The sample size adhered to viable population bounds and surpassed the predicted minimum need, which is methodologically sound for predictive analytics in small and difficult-to-access populations. The present study comprised 99 cases and 51 controls, reflecting the actual distribution of diabetes within the closed homeless population under investigation. Participant recruitment was based on eligibility within a single institutional setting rather than on artificial matching or predetermined case-control ratios.
Given that the primary objective of the study was predictive modeling rather than estimation of exposure–outcome associations, strict adherence to conventional matching ratios was not required. The observed class imbalance represents the true prevalence within the study population. To address this imbalance methodologically while maintaining an unbiased model evaluation, the synthetic minority over-sampling technique (SMOTE) was applied exclusively to the training dataset.

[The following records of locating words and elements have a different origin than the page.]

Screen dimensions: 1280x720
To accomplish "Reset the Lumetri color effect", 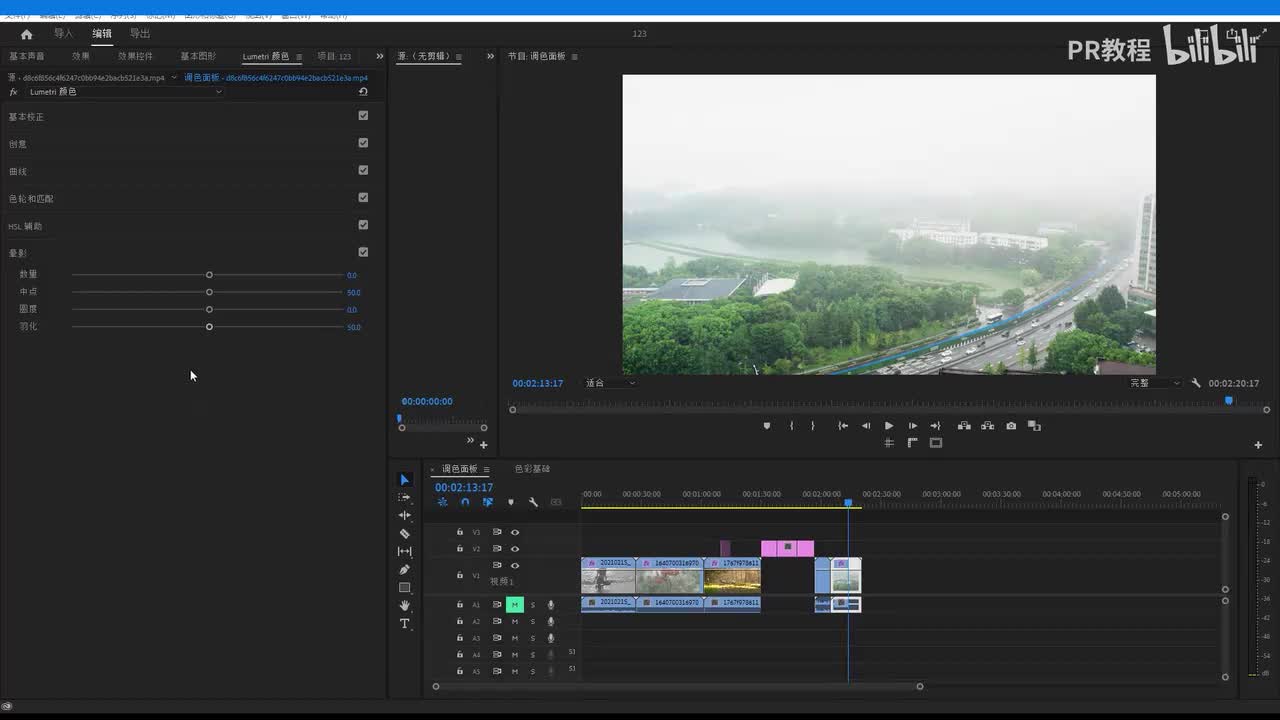I will point(363,92).
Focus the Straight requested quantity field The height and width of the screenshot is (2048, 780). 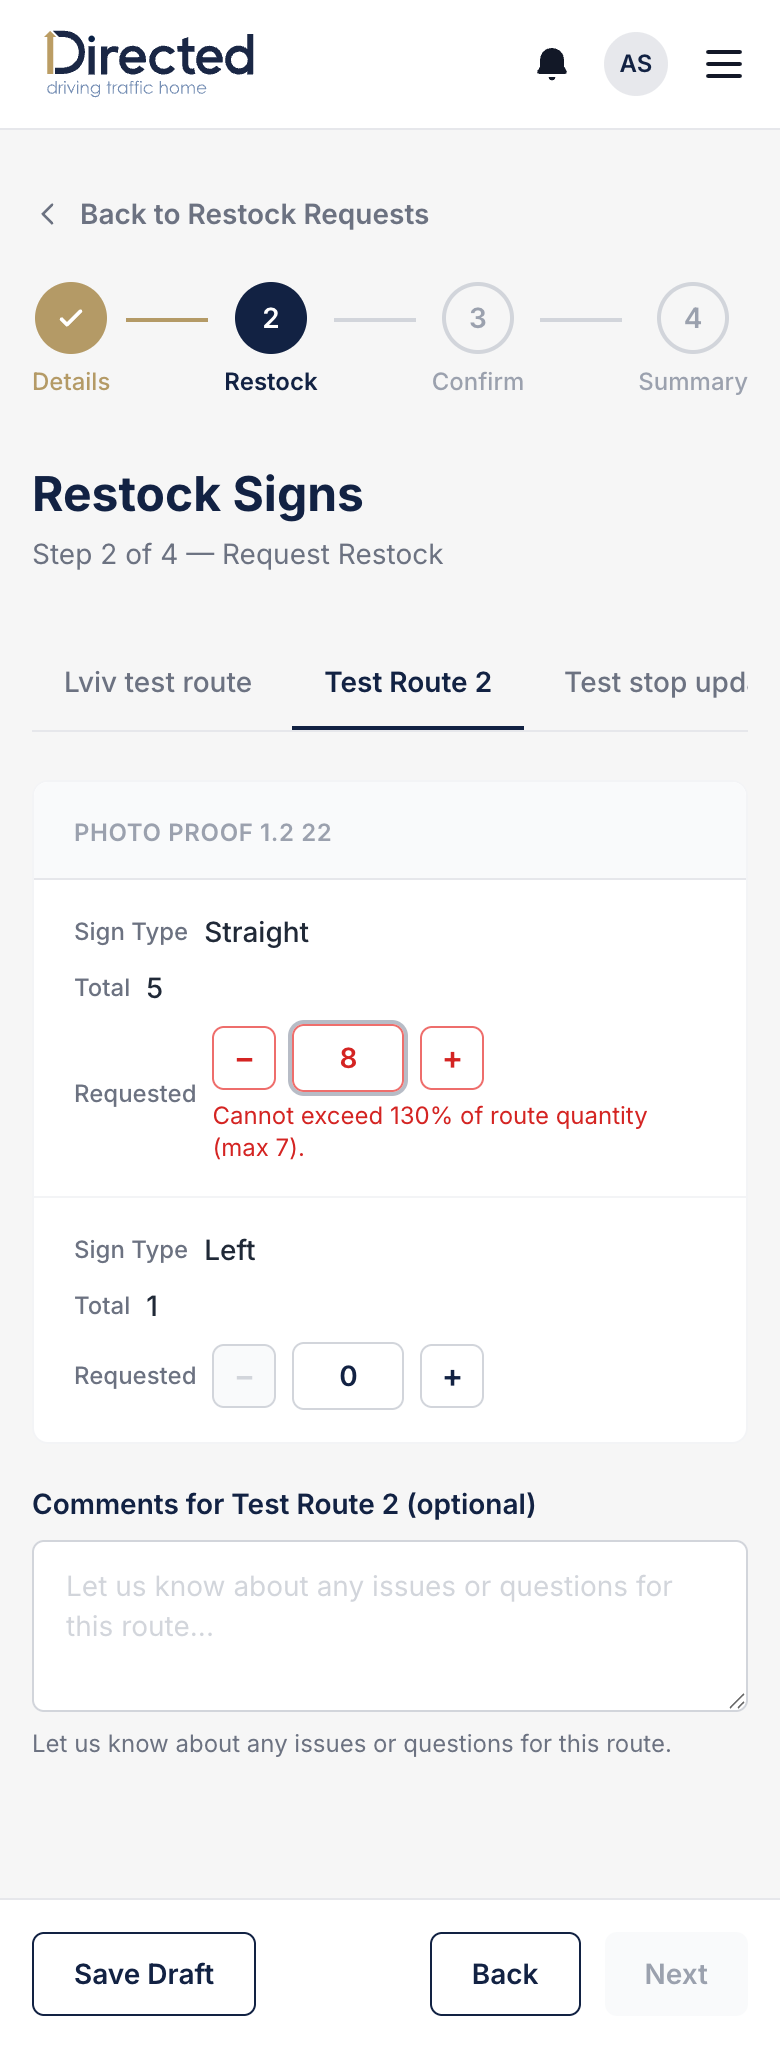coord(348,1058)
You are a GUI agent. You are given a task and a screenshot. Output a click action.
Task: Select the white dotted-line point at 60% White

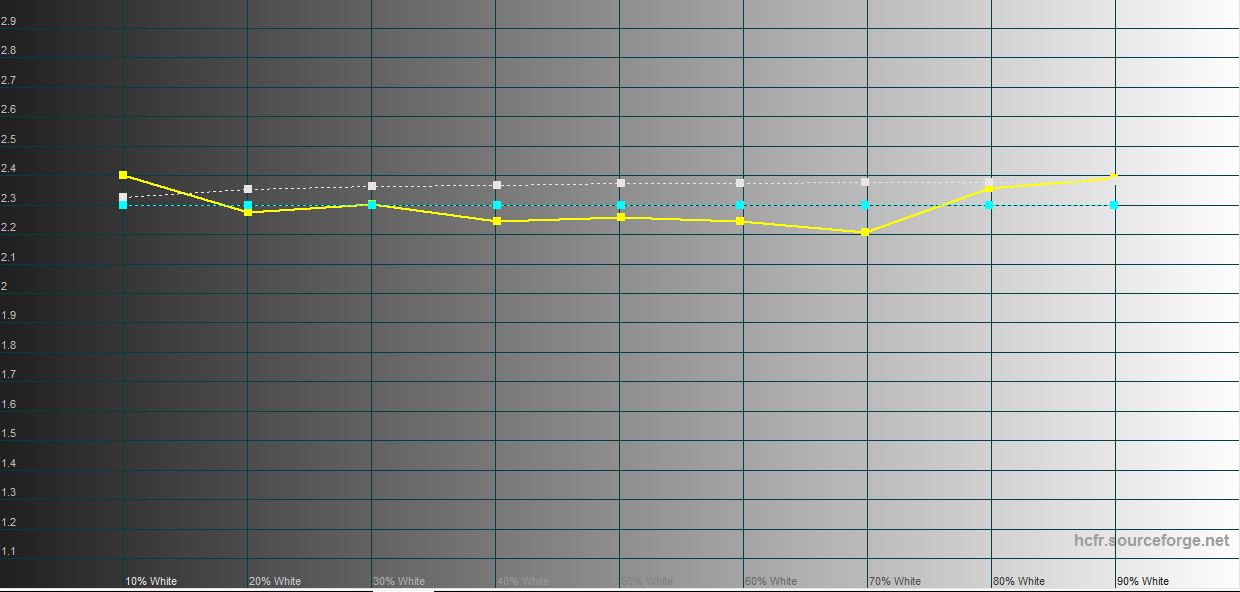tap(740, 183)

2.6. Tools for Data Collection
After reviewing the related literature, the following two tools were developed by the researchers and used for data collection in this study:
2.6.1. First Tool
A structured interviewing questionnaire for homeless adults, which consists of four parts:
Part I: demographic data (6 questions); Part II: medical history (5 questions); Part III: lifestyle factors (15 questions); and Part IV: knowledge about diabetes (7 questions).
Lifestyle scoring system:
The questionnaire includes 15 questions with 3 items: yes, sometimes, and no, where yes scored 3 points, sometimes scored 2 points, and no scored 1 point. The total lifestyle scores ranged from 15 to 45 points and were classified as the following: 15–24 points indicates an unhealthy lifestyle, 25–34 points indicates a moderate lifestyle, and 35–45 points indicates a healthy lifestyle [35].
Knowledge scoring system:
The questionnaire consisted of multiple-choice questions. A correct, complete answer scored 3; a correct, incomplete answer scored 2; and an incorrect, or “I don’t know,” response scored 1. The total scores of knowledge were computed by summing the correct responses to all questions. The total knowledge scores ranged from 7 to 21 points. The level of knowledge was classified into three levels: 7–11 points (less than 50%) indicates low knowledge, 12–16 points (50–75%) indicates moderate knowledge, and 17–21 points (more than 75%) indicates high knowledge [36].
2.6.2. Second Tool
Physiological measurements, such as the weight, height, body mass index (BMI), waist circumference, triceps skin fold thickness (TSF), blood sugar level (BSL), and blood pressure level. The body mass index was classified according to the World Health Organization [37]: <18.5 kg/m^2^ indicates underweight, 18.5–24.9 kg/m^2^ indicates a normal weight, 25–29.9 kg/m^2^ indicates overweight, and ≥30.00 kg/m^2^ indicates obese. Central obesity was defined as a waist circumference ≥ 90 cm in men or ≥85 cm in women [38]. A normal triceps skin fold thickness for women is 15–25 mm, and for men, it is 10–15 mm [39]. Type 2 diabetes mellitus was diagnosed by a fasting blood sugar level (FBS) of 126 mg/dL or higher [40]. Hypertension was defined as systolic blood pressure (SBP)/diastolic blood pressure (DBP) ≥ 140/90 mm Hg or a history of hypertension [41].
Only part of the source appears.